Evgeniya V. Pechnikova

Genome packaging in EL and Lin68, two giant phiKZ-like bacteriophages of P. aeruginosa

A unique feature of the Pseudomonas aeruginosa giant phage phiKZ is its way of genome packaging onto a spool-like protein structure, the inner body. Until recently, no similar structures have been detected in other phages. We have studied DNA packaging in P. aeruginosa phages EL and Lin68 using cryo-electron microscopy and revealed the presence of inner bodies. The shape and positioning of the inner body and the density of the DNA packaging in EL are different from those found in phiKZ and Lin68. This internal organization explains how the shorter EL genome is packed into a large EL capsid, which has the same external dimensions as the capsids of phiKZ and Lin68. The similarity in the structural organization in EL and other phiKZ-like phages indicates that EL is phylogenetically related to other phiKZ-like phages, and, despite the lack of detectable DNA homology, EL, phiKZ, and Lin68 descend from a common ancestor.

TL, the new bacteriophage of Pseudomonas aeruginosa and its application for the search of halo-producing bacteriophages

The properties of new virulent bacteriophage TL of Pseudomonas aeruginosa belonging to the family Podoviridae (genome size of 46 kb) were investigated. This bacteriophage is capable of lysing the bacterial lawn in halo zones around negative colonies (NC) of other bacteriophages. TL forms large NC, that are hardly distinguishable on the lawn of P. aeruginisa PAO1. At the same time, on the lawns of some phage-resistant PAO1 mutants, as well as on those produced by a number of clinical isolates, TL forms more transparent NC. It is suggested that more effective growth of the bacteriophage TL NC is associated with the differences in outer lipopolysaccharide (LPS) layer of the cell walls of different bacterial strains, as well as of the bacteria inside and outside of the halos. This TL property was used to optimize selection of bacteriophages producing halos around NC on the lawn of P. aeruginosa PAO1. As a result, a group of bacteriophages differing in the patterns of interaction between their halos and TL bacteriophage, as well as in some characters was identified. Taking into consideration the importance of cell-surfaced structures of P. aeruginosa in manifestation of virulence and pathogenicity, possible utilization of specific phage enzymes, polysacchadide depolymerases, for more effective treatment of P. aeruginosa infections is discussed.

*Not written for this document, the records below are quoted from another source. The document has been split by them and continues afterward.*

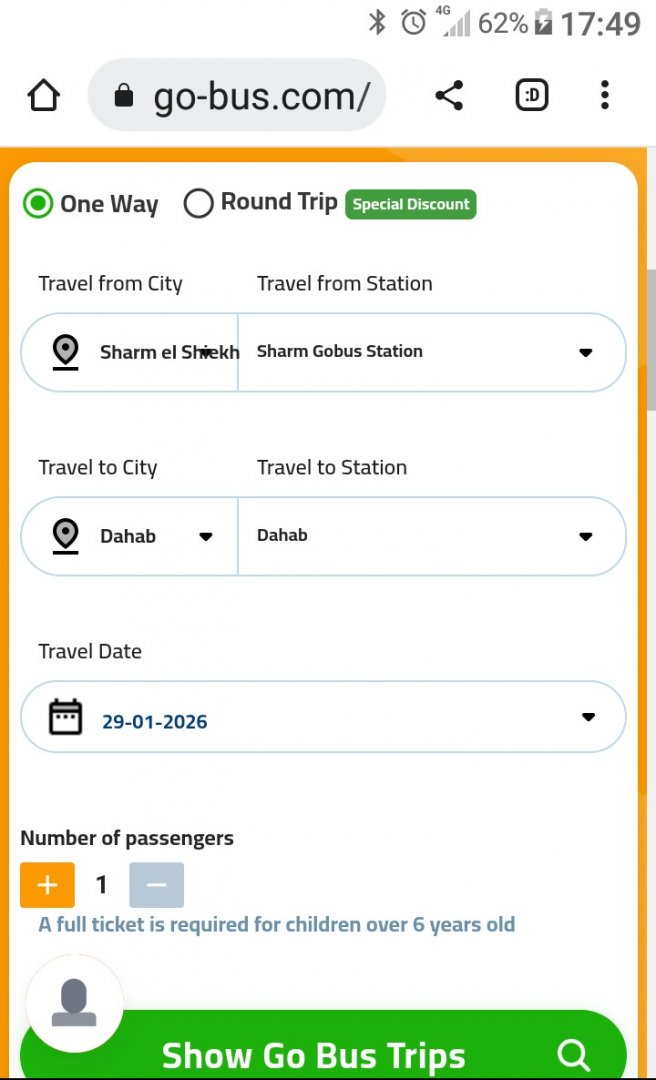The height and width of the screenshot is (1080, 656).
Task: Open the travel date 29-01-2026 picker arrow
Action: tap(588, 717)
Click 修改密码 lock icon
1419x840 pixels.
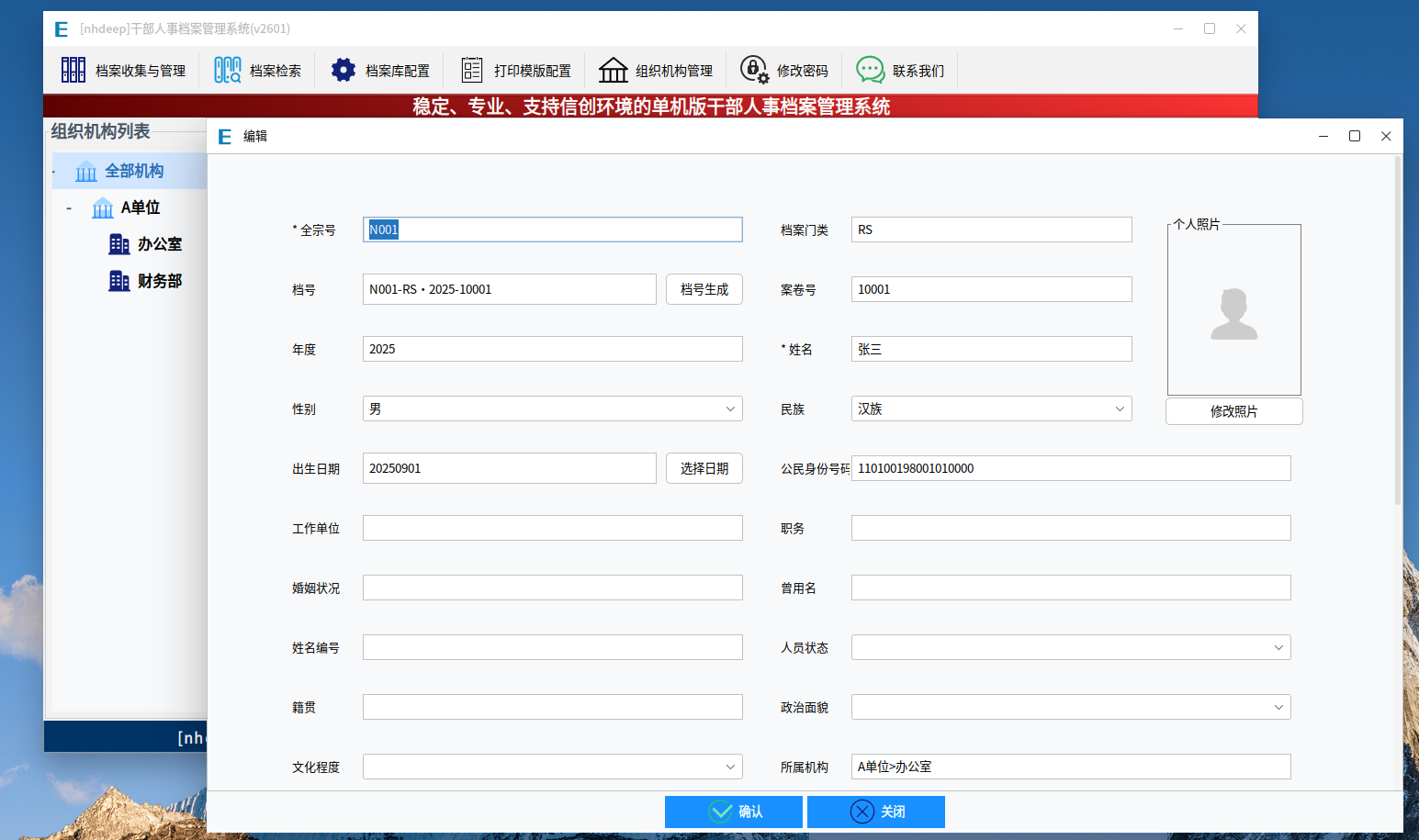(x=754, y=70)
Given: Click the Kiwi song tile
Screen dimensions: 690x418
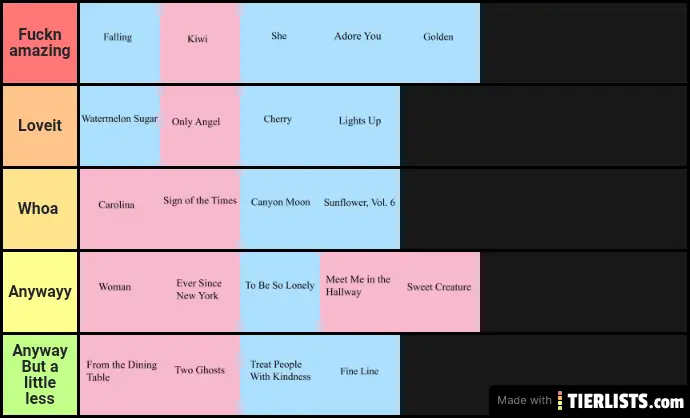Looking at the screenshot, I should point(200,43).
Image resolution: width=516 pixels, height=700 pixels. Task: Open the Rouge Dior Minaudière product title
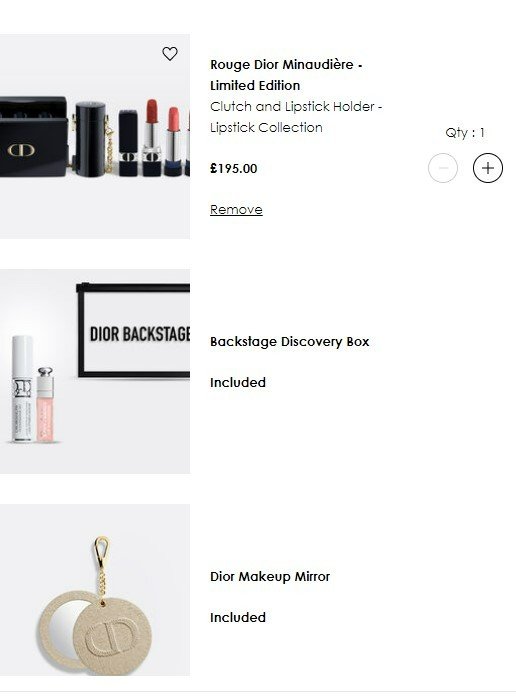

Structure and properties of virions and virus-like particles derived from the coat protein of Alternanthera mosaic virus

Plant viruses and their virus-like particles (VLPs) have a lot of advantages for biotechnological applications including complete safety for humans. Alternanthera mosaic virus (AltMV) is a potentially promising object for design of novel materials. The 3D structures of AltMV virions and its VLPs were obtained by single particle EM at ~13Å resolution. The comparison of the reconstructions and a trypsin treatment revealed that AltMV CPs possesses a different fold in the presence (virions) and absence of viral RNA (VLPs). For the first time, the structure of morphologically similar virions and virus-like particles based on the coat protein of a helical filamentous plant virus is shown to be different. Despite this, both AltMV virions and VLPs are stable in a wide range of conditions. To provide a large amount of AltMV for biotechnology usage the isolation procedure was modified.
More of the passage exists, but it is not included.